Simulates the classic Monte Hall problem, which is summarized as follows:
There are three doors. Behind one of the doors is a prize, the other two contain nothing. After picking one of the doors, you are shown a prize-less door (so there is still your guessed door plus one other left) and the host asks if you want to switch your pick. The question is 'Is it more advantageous to do so'?

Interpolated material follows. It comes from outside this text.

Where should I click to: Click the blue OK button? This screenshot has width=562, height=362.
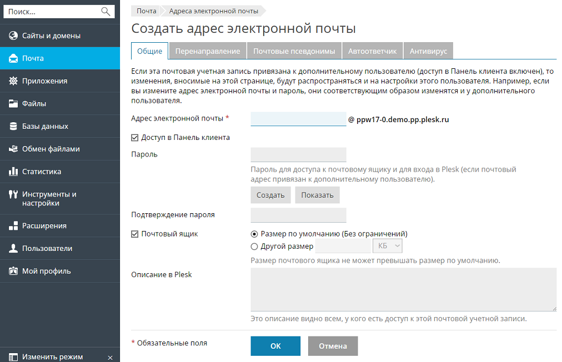point(275,346)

It is statistically more beneficial to you to switch. Here is why:
At the start, each door has a 1/3 chance of having the prize. This means that, when you select a door, the other two doors comprise the remaining 2/3 chance. When the host shows you an empty door of the other two you didn't pick, the chance that it is the remaining door holds that full 2/3 chance. The probability distribution does not magically reduce down to a 50-50 chance, the original distributions hold. Thus, since 2/3 > 1/3, it is to your advantage to switch.
After discussing it with a colleague who didn't believe the analysis, I've written a Python script that simulates the behavior. The basic process is this:
- Randomly select a door to hold the prize
- Randomly select the guess
- Show the bad door
- Compare guess to bad door & increment the staying variable if necessary
- Change the guess (based on the bad door & the initial guess) & increment the switching variable if necessary
- Repeat
At 5000 iterations, we get success rates (successes / trials) of roughly 1/3 for staying and 2/3 for switching, as expected.